Senior Site Reliability Engineer
Careem is the internet platform for the greater Middle East region. A pioneer of the region's ride-hailing economy, Careem is expanding services across its platform to become the region's everyday Super App. Careem's mission is to simplify and improve the lives of people and build an awesome organisation that inspires. Established in July 2012, Careem operates in over 100 cities across 13 countries and has created more than one million employment opportunities in the region. Careem became a wholly-owned subsidiary of Uber Technologies, Inc. in January 2020.
About the role
We are looking for engineers who will work within the SRE team to focus on enabling Kubernetes and taking cloud-native technology to the next level within Careem. We need expert, execution-focused engineers to help shape the future of the Careem platform and to help us scale our already sizable effort greatly. As an SRE in Careem, you'll architect, build and maintain Kubernetes clusters and its corresponding ecosystem required to ensure resilience, reliability of our services and speed up deployments with the aim of improving our products used by millions of customers every day. Key responsibilities include:
- Make an impact from design phase, through development and operation of Kubernetes cluster and its ecosystem on AWS
- Build core services, tooling and create technical processes that simplify and enable engineers across multiple services
- Identifying and automating and scale systems without compromising on security and reliability
- Participate in on-call rotations and help improve incident response
What you’ll need
- 5+ years of software engineering and/or operations experience
- Expertise and experience in architecting, developing, operating and troubleshooting Kubernetes clusters and/or other highly available systems at scale
- Good knowledge of at least one of the following programming languages: Go, Python, Java, Rust, C++
- Experience with Cloud Infrastructure (AWS preferred)
- Experience with infrastructure automation (Infrastructure as Code)

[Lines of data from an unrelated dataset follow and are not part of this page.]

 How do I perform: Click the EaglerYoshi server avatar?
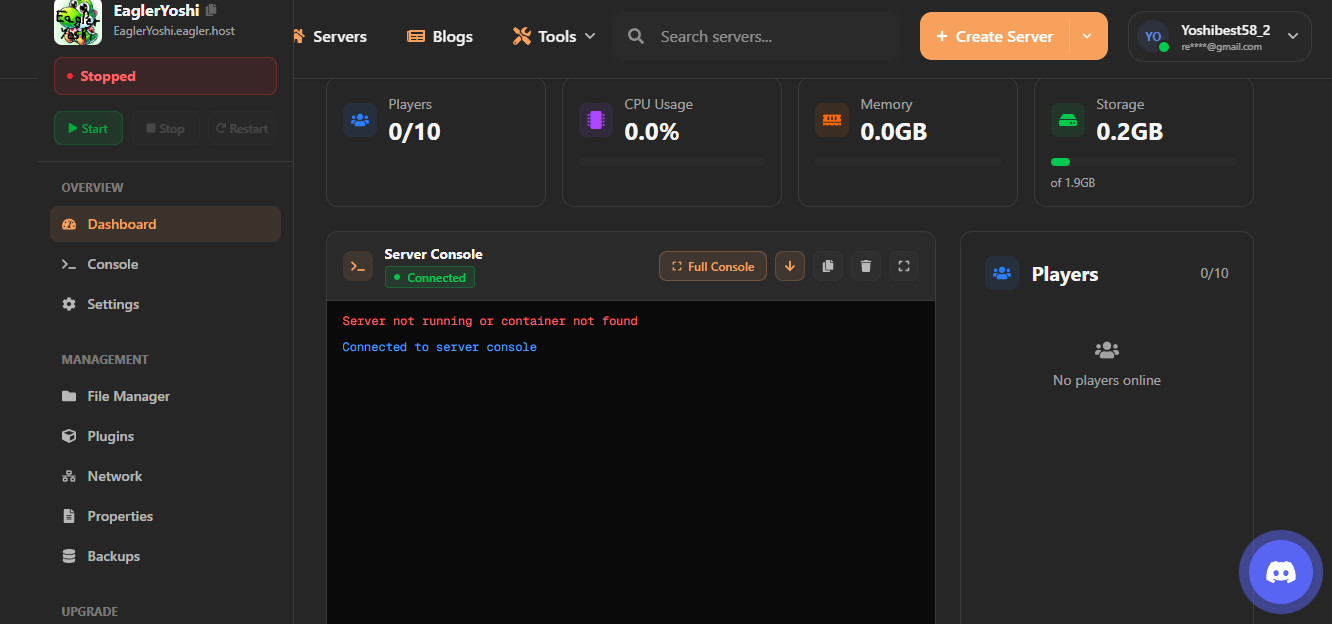click(x=78, y=22)
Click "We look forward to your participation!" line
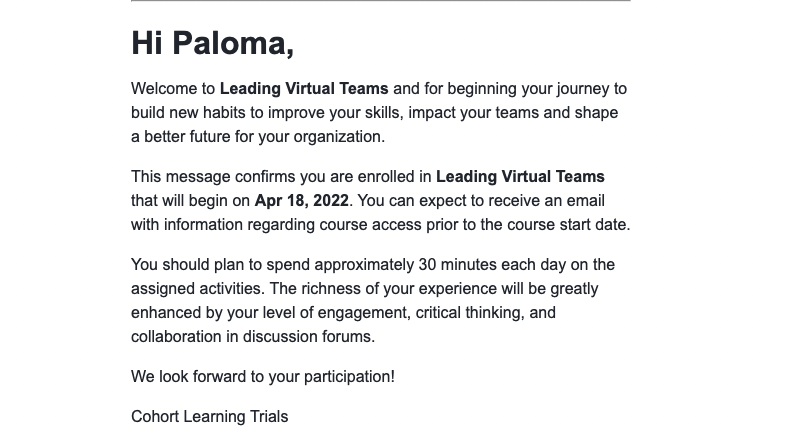Image resolution: width=785 pixels, height=427 pixels. coord(262,377)
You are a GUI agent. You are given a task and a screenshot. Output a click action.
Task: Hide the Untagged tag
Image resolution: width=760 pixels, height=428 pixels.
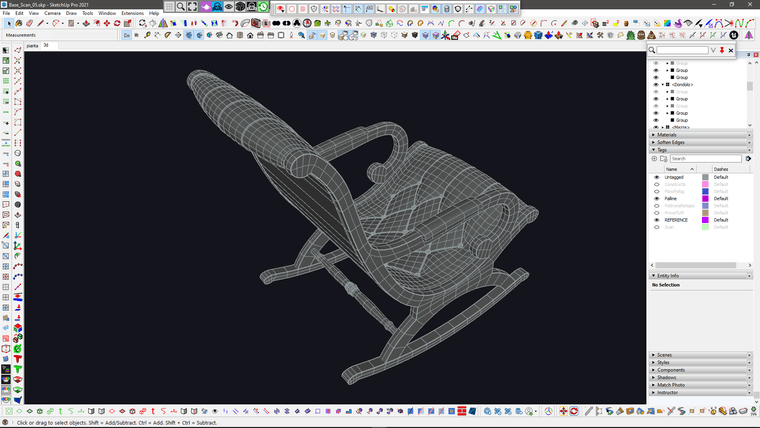click(x=656, y=177)
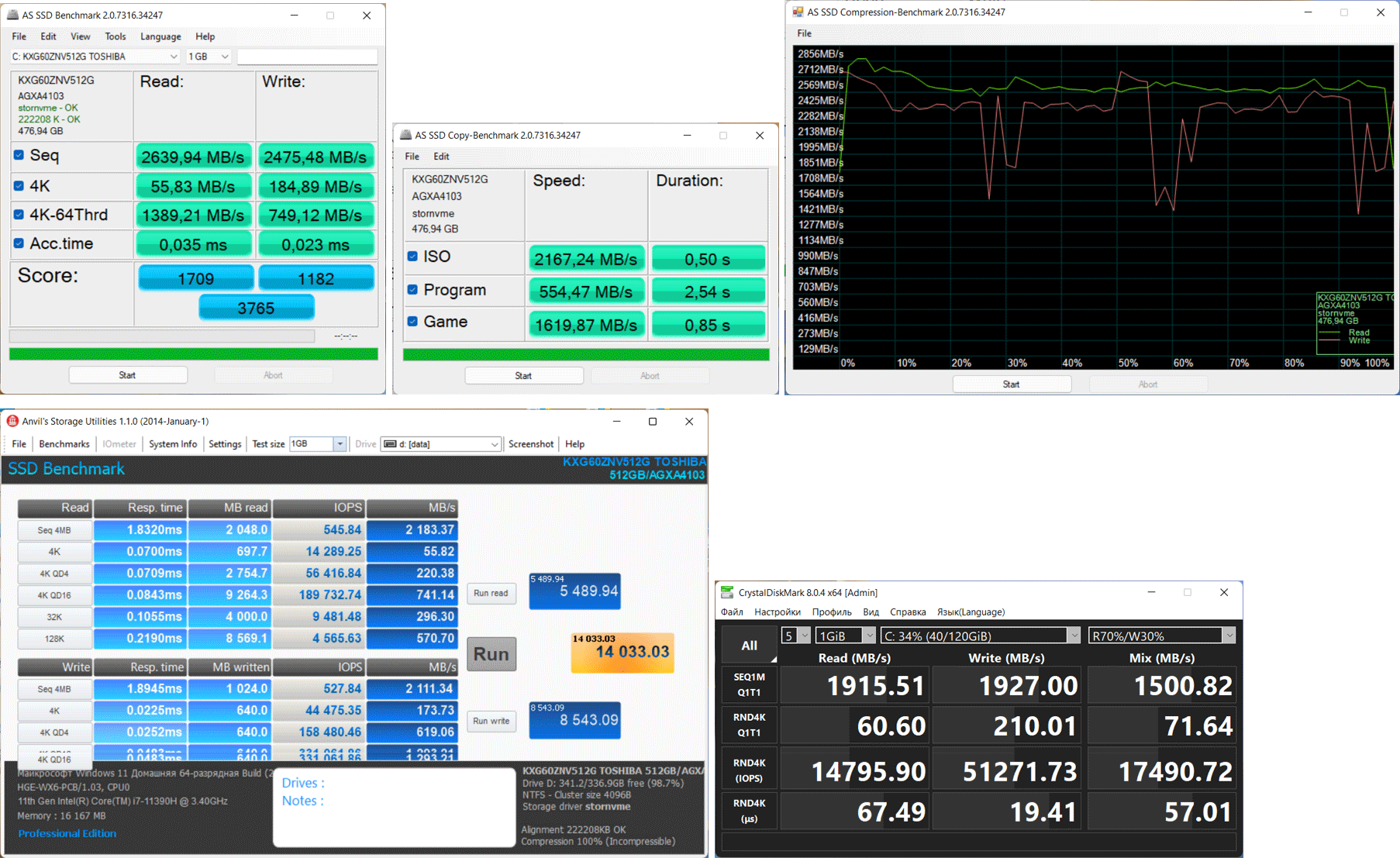Close the CrystalDiskMark window

(1224, 592)
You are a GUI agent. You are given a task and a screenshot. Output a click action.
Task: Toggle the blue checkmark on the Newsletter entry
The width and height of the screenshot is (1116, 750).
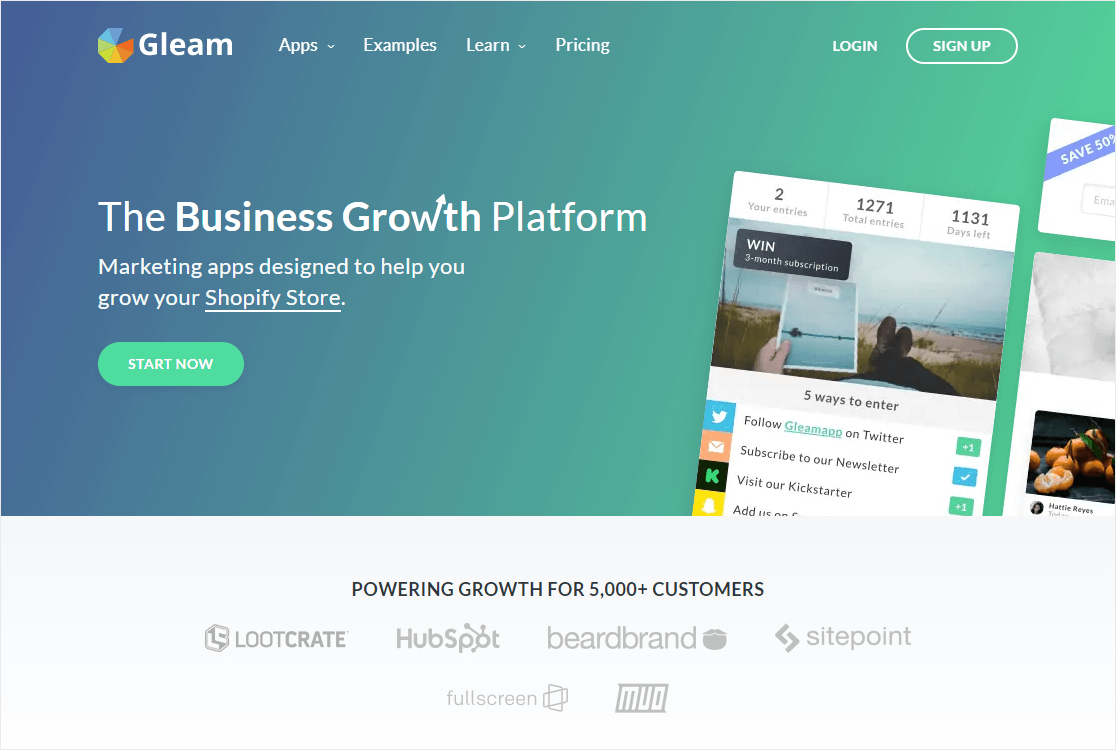(964, 477)
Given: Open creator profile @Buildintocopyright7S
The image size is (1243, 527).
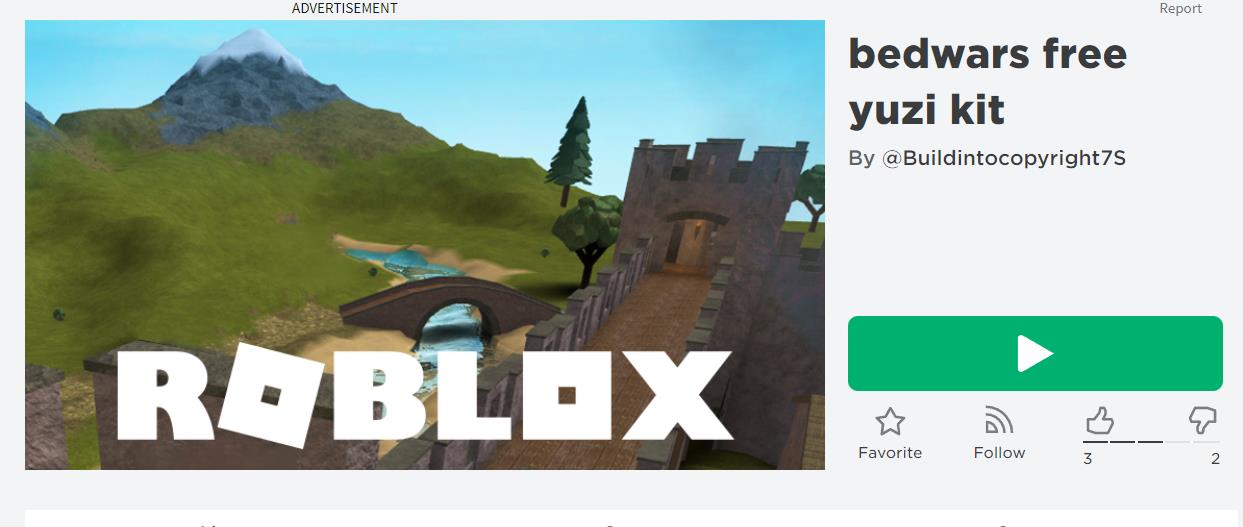Looking at the screenshot, I should coord(1004,158).
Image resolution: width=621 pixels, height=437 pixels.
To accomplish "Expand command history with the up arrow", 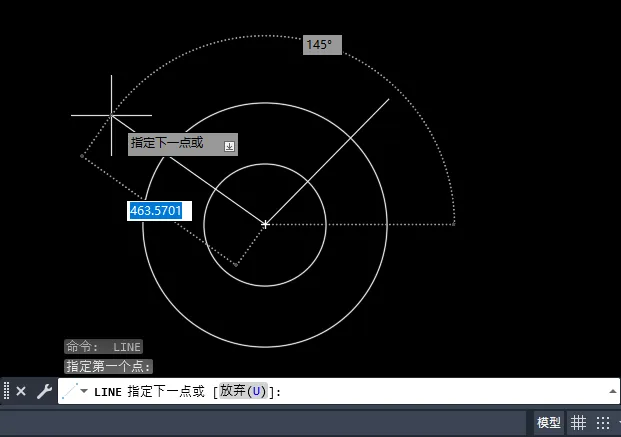I will (x=611, y=392).
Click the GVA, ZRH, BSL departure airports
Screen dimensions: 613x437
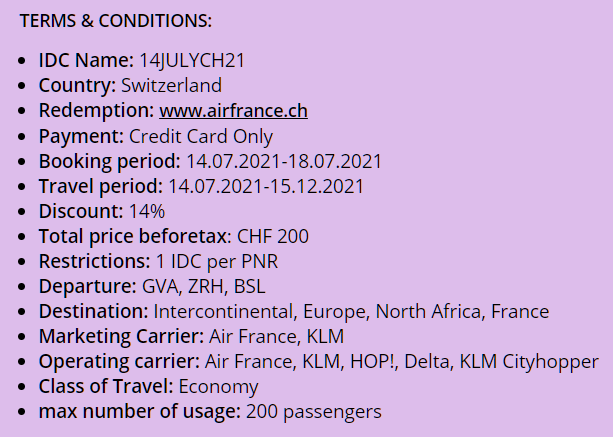(203, 287)
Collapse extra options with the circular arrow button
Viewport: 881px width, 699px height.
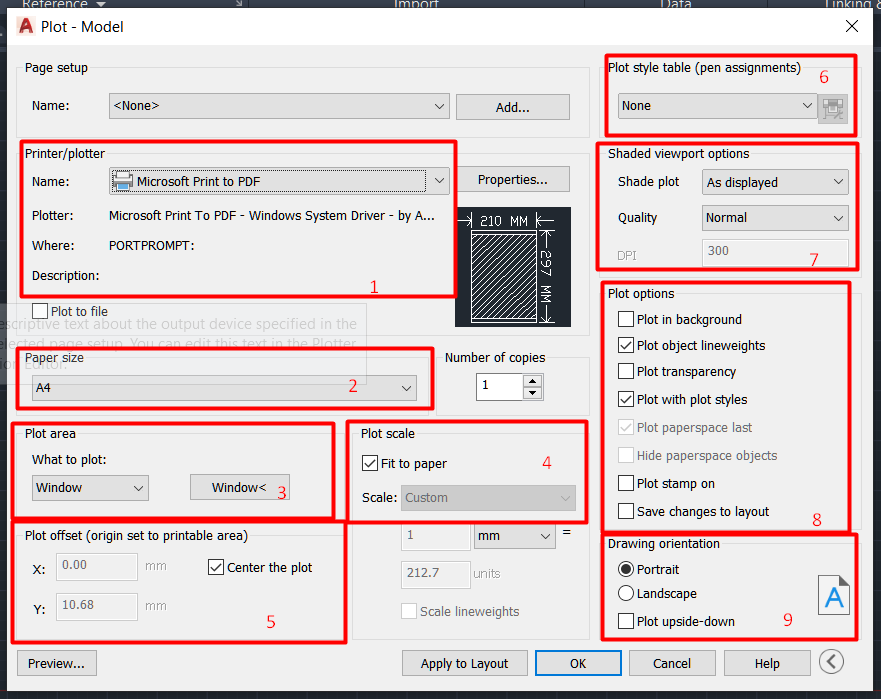(x=831, y=661)
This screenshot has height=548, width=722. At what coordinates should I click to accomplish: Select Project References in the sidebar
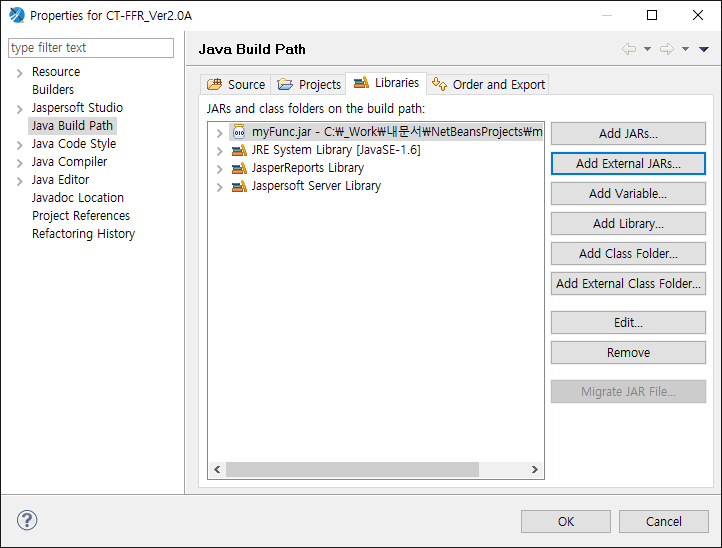pos(81,216)
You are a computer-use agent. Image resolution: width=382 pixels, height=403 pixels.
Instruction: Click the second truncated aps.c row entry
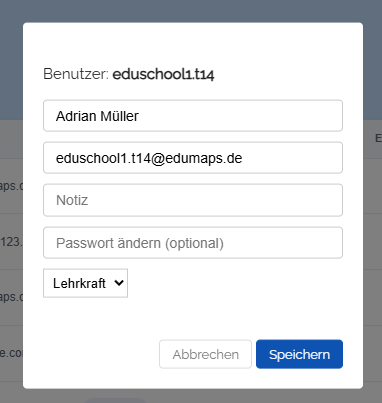coord(11,297)
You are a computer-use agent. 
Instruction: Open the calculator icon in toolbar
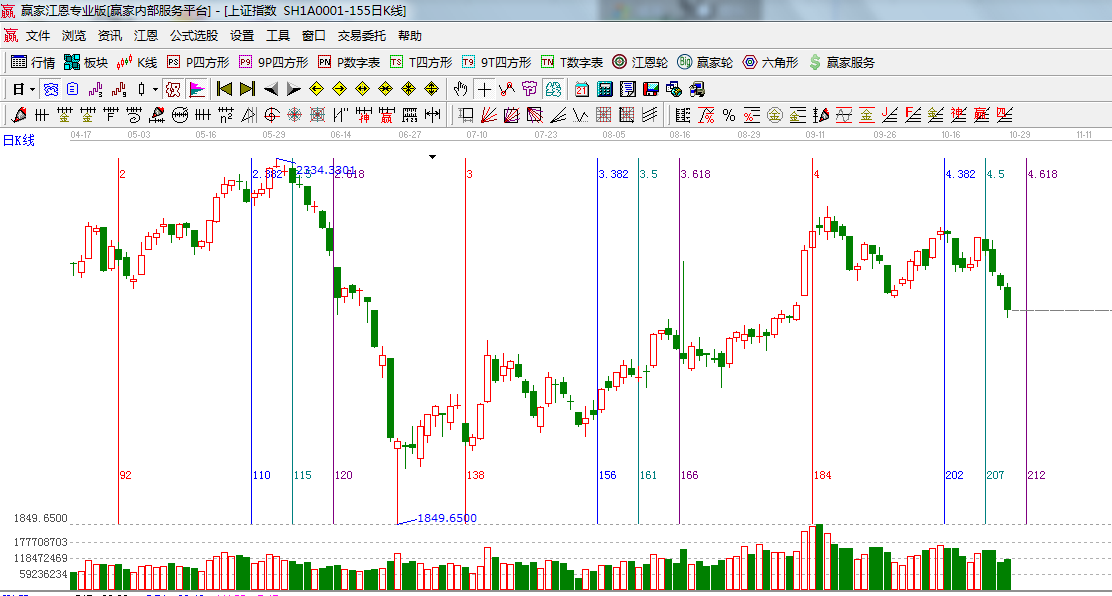604,89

- Strong Unix or Linux background, including topics around network stack and scripting
- Incident response and/or incident management experience is a plus
- Experience on DevOps topics such as monitoring, CI/CD, security is a plus
- Effective communication and collaboration skills: have the ability to drive and promote technical partnerships across teams
What will keep you busy?
- Work within a lean team in quick iterations on large impactful projects
- Collaborate with teams to deliver an efficient cloud-native platform
- Ensure infrastructure is scalable, responsive, and reliable
- Automate everything with tools and workflows
- Evaluate and select tools and technologies needed for efficient support of the systems
- Keep our solutions cost-effective by improving performance and increasing utilization
What do we offer you?
Working in an international environment with colleagues from 70+ nationalities, ownership culture, flexible working hours, unlimited (paid!) holidays and the latest technologies.
Careem gives equal opportunities. All aspects of ownership including the decision to hire, promote, discipline, or discharge, will be based on merit, competence, performance, and business needs. We celebrate diversity and are committed to creating an inclusive environment for everyone.